Originaire de Valence en Espagne, ce saint Dominicain (1350–1419) marqua son temps troublé par sa prédication et ses miracles. Il finit ses jours à Vannes où il est très vénéré.
Vincent Ferrer – nous disons en français Ferrier, – surnommé « l’apôtre voyageur », est à coup sûr l’un des prédicateurs les plus surprenants de son siècle et même des temps modernes.
Parcourir tous les chemins de l’Europe, prêcher aisément pendant quarante ans, de quatre à six heures par jour, sans fatigue pour lui- même et pour son auditoire, adopter souvent pour thème de ses prédications le sujet le plus terrifiant et le plus capable d’aliéner un auditoire : les fins dernières et le jugement, quelle gageure pour un prédicateur !
Et cependant, ce précurseur de l’heure terrible entraîne après lui des villes et des provinces entières.

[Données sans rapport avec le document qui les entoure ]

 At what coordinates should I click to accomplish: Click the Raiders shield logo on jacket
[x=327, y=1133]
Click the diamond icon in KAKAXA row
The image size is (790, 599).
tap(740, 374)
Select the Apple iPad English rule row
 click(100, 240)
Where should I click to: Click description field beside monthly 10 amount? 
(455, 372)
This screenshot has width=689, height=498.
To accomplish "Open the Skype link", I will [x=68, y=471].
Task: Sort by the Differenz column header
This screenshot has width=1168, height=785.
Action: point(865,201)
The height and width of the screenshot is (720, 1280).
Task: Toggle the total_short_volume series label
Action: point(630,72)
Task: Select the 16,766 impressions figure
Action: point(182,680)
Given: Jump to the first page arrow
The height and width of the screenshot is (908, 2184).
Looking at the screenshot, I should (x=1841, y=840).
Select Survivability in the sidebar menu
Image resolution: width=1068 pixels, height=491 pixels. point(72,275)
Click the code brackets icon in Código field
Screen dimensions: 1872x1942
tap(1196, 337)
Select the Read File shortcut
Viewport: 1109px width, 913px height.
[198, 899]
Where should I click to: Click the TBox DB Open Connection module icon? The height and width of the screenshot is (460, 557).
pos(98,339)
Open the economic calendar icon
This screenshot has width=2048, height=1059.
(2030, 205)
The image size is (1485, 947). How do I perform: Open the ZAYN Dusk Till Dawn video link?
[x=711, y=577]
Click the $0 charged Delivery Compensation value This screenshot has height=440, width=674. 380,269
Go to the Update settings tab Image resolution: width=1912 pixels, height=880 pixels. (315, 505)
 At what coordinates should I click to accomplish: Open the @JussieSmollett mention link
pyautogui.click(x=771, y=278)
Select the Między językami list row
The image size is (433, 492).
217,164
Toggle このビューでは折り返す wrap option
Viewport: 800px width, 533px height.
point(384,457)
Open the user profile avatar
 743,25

Il parle à des foules de 80 000 hommes ; on porte à 140 000 le nombre des pécheurs notoires qu’il arrache à leur crime. Difficulté plus grande : il convertit des Juifs en masse. Enfin, suprême tour de force : il amène facilement, à la morale évangélique, celui que le missionnaire catholique n’ose qu’à peine aborder aujourd’hui : le musulman !
Son enfance et sa jeunesse.
Il y avait une âme de feu dans cet enfant prédestiné, dont de merveilleux présages signalèrent la naissance, à Valence d’Espagne, le 23 janvier 1350. On a remarqué dans les armes des Dominicains ce chien que la mère de saint Dominique vit en songe, tenant dans sa gueule un flambeau qui s’échappait de son sein pour embraser la terre. Constance Miguel, femme du notaire Guillaume Ferrier, eut un songe analogue. Vincent s’en autorisera pour dire un jour : « Tel je suis moi-même allant par le monde, aboyant contre les loups infernaux. C’est une grande dignité d’être ainsi le chien du Seigneur. »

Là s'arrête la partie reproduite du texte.